(Records shown begins)
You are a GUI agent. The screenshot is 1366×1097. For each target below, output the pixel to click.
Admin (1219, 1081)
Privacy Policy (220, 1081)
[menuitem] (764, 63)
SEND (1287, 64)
(Records shown ends)
(Records shown begins)
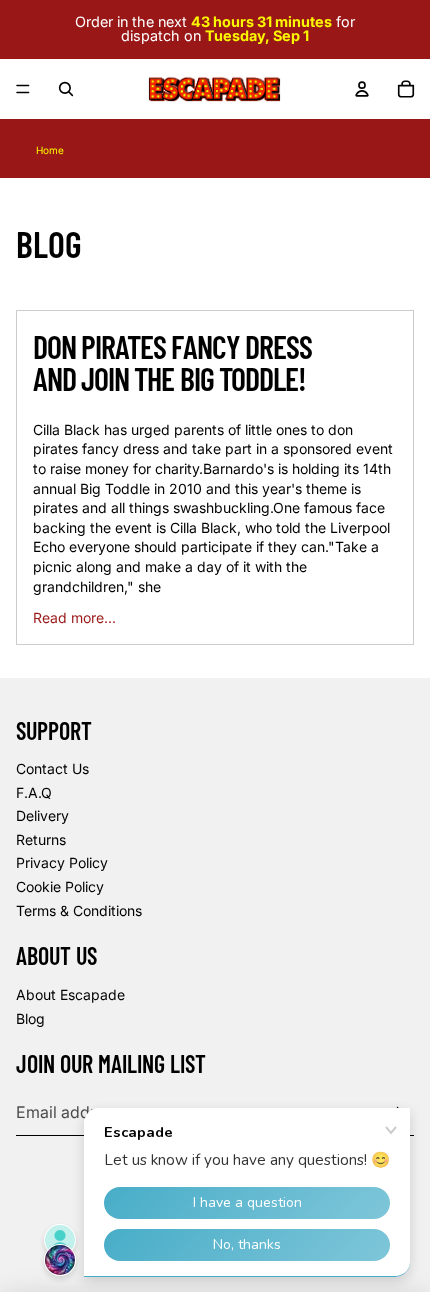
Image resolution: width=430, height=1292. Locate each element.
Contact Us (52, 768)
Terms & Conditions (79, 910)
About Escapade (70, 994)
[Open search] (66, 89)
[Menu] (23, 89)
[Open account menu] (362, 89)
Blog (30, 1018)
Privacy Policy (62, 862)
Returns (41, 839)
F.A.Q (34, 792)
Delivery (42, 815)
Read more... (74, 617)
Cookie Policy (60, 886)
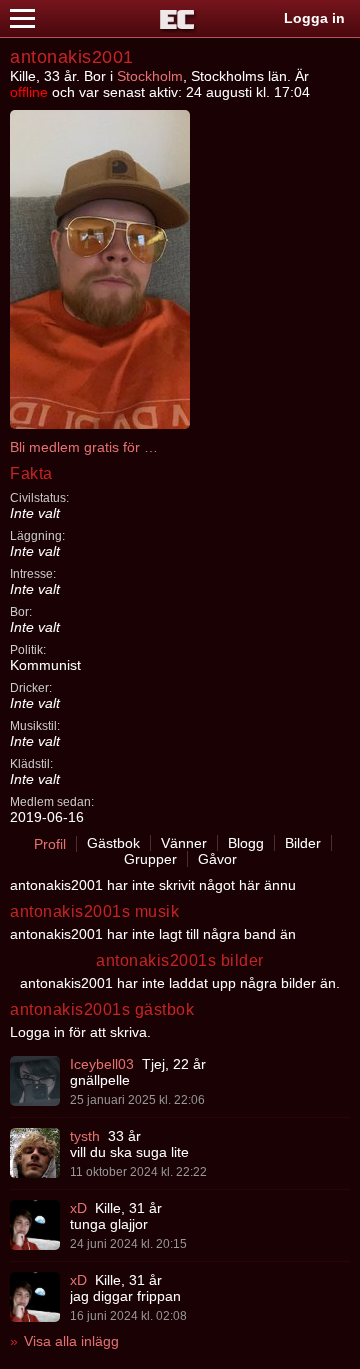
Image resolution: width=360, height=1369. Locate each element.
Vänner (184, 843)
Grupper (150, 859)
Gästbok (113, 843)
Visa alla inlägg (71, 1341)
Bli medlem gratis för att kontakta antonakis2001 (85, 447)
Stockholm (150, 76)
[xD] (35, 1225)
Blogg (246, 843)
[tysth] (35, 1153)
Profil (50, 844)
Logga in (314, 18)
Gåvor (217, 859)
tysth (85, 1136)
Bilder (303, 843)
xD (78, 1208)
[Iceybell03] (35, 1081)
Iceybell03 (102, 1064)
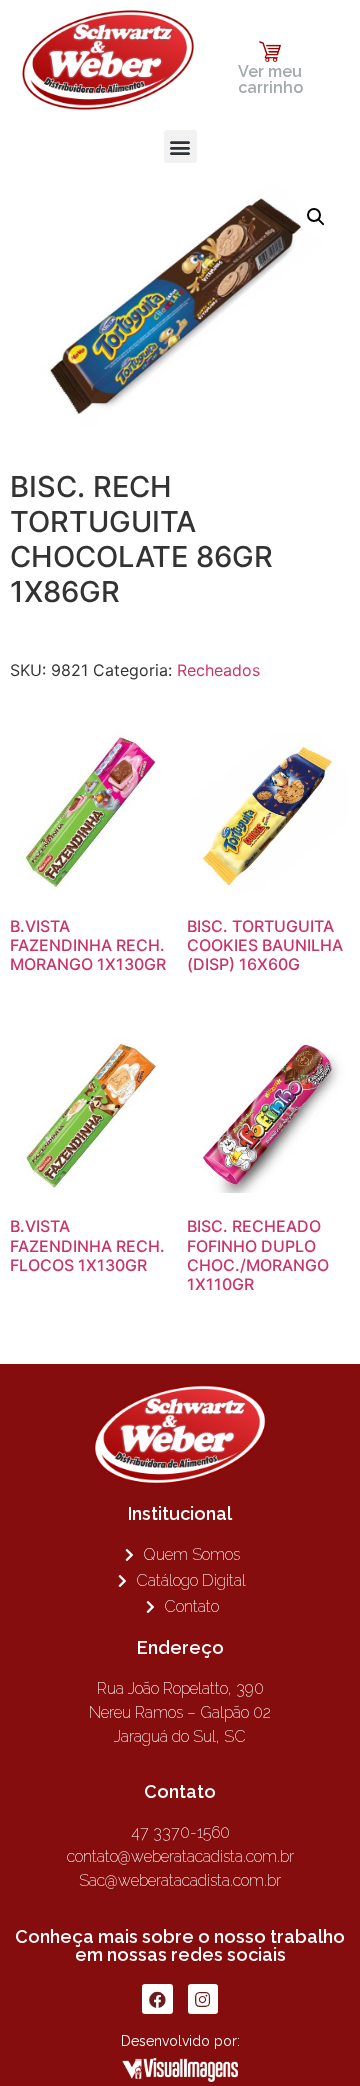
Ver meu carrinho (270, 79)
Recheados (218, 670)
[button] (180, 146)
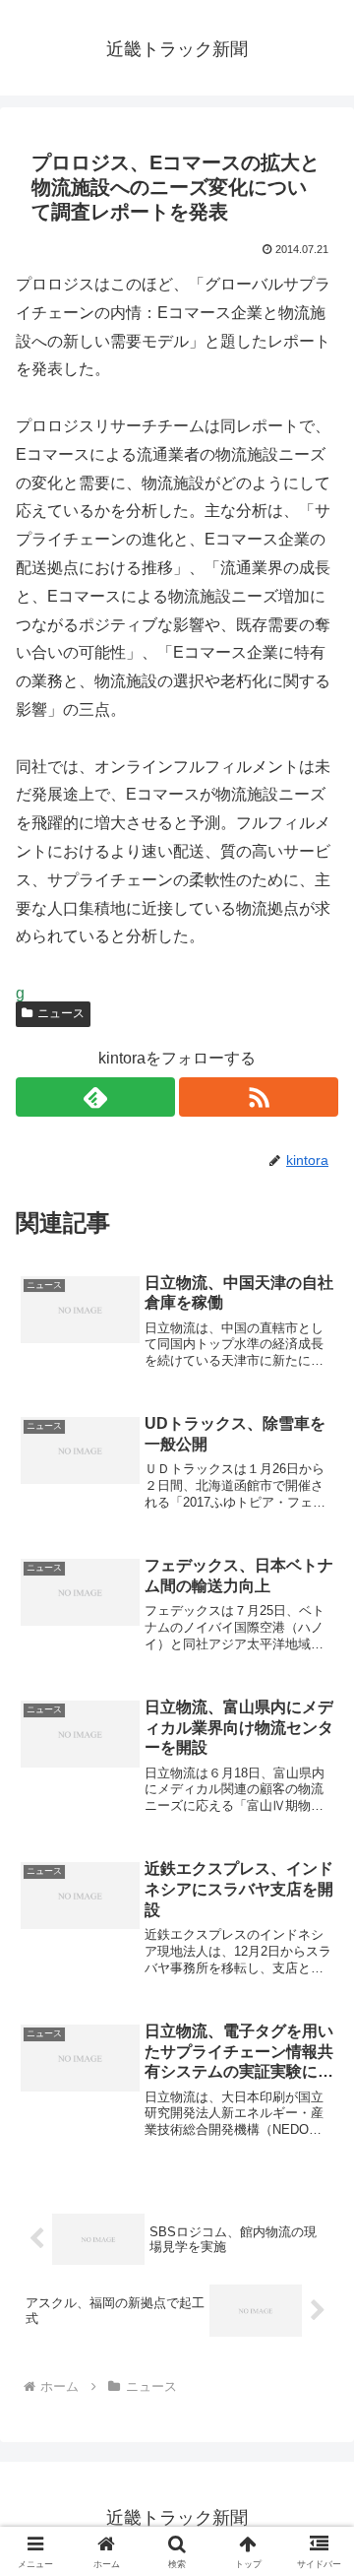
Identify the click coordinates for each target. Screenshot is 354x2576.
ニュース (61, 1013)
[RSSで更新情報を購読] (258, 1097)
(Records shown ends)
(Records shown begins)
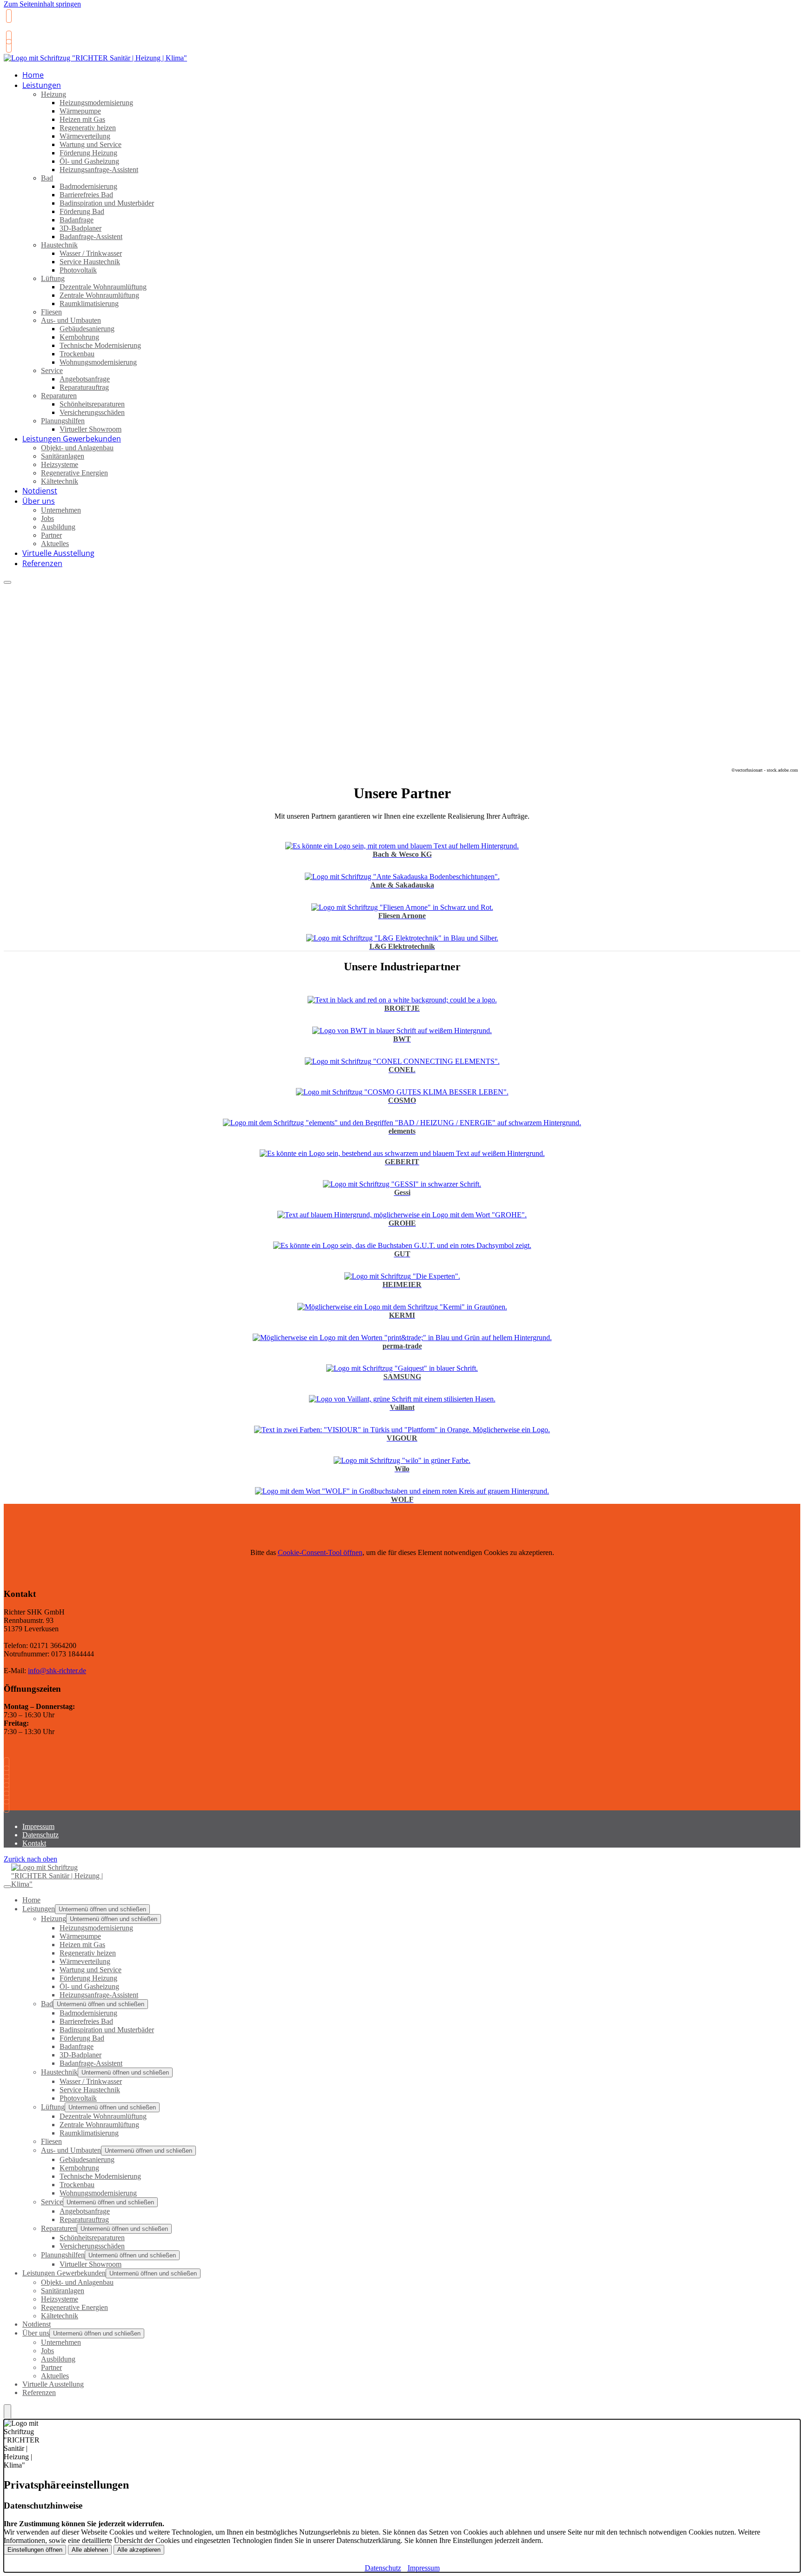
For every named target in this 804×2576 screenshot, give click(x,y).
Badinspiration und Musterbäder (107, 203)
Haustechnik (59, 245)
(Records shown ends)
Return word for word the lines of the listing above, starting at the line with "[tysth] (35, 1153)" and ending at the line with "[RSSで更新情報を購読] (258, 1097)", both included. Pictures do not belong in the copy.

[tysth] (35, 1153)
Profil (50, 844)
Logga in (314, 18)
Gåvor (217, 859)
tysth (85, 1136)
Bilder (303, 843)
xD (78, 1208)
[Iceybell03] (35, 1081)
Iceybell03 (102, 1064)
Ver meu carrinho (270, 79)
Recheados (218, 670)
[button] (180, 146)
Identify the click coordinates for each target. Screenshot is 354x2576.
ニュース (61, 1013)
[RSSで更新情報を購読] (258, 1097)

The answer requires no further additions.